Goal: Rewrite every line of the records below, requests included, and shift each coordinate in the answers by adding 87 to it. Leave the pictures out.

Input data:
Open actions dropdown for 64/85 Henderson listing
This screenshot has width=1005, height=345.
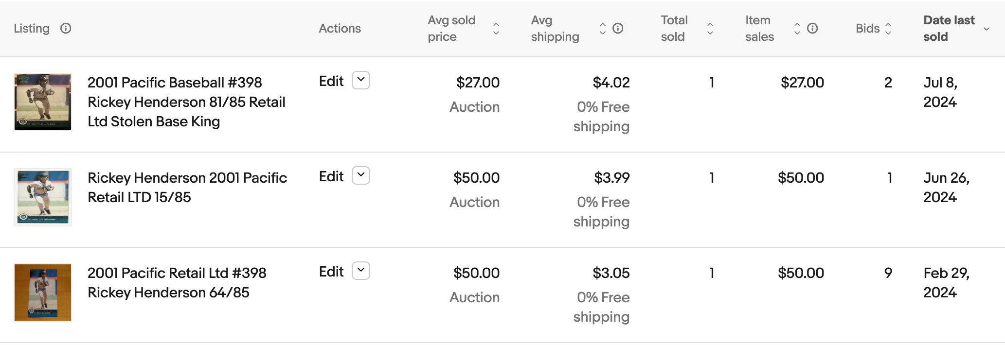(361, 271)
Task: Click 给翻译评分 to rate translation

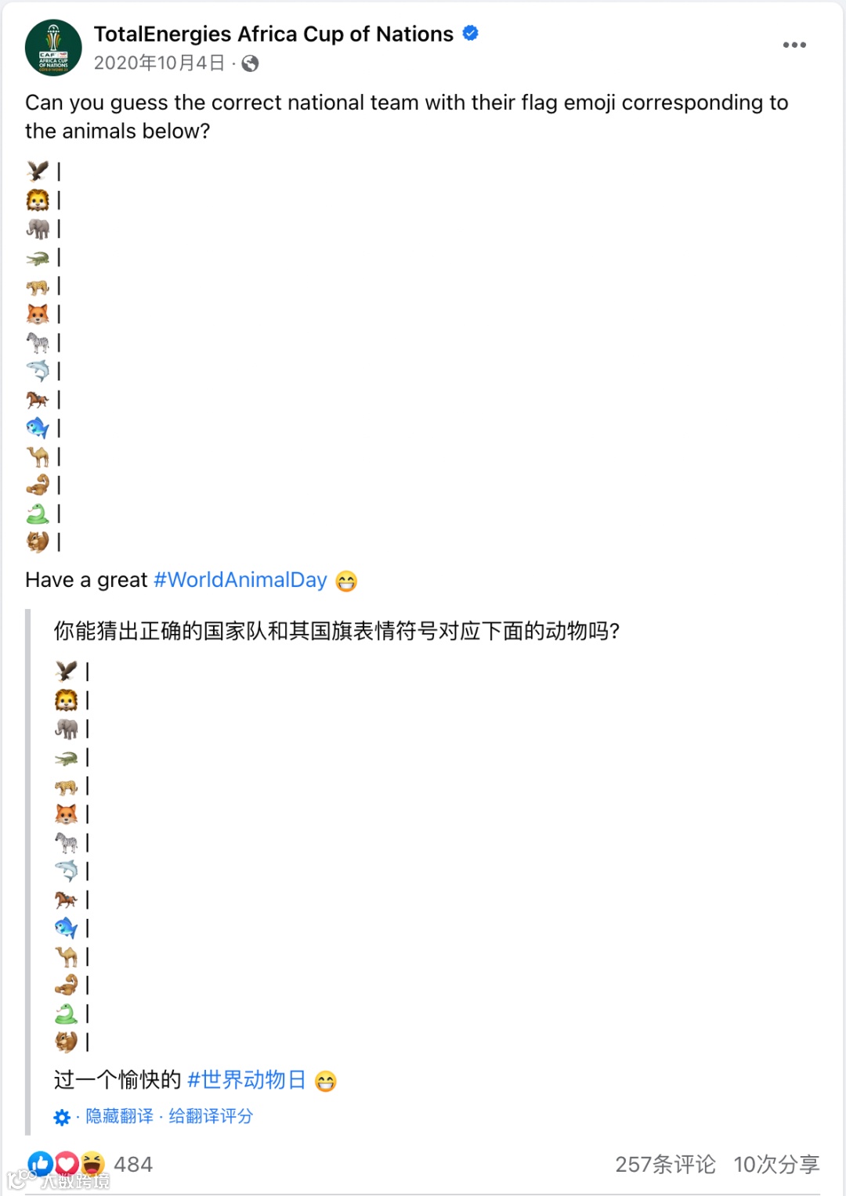Action: point(211,1116)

Final answer:
Open actions dropdown for 64/85 Henderson listing
This screenshot has width=1005, height=345.
(448, 358)
Task: Click 给翻译评分 to rate translation

Action: point(298,1203)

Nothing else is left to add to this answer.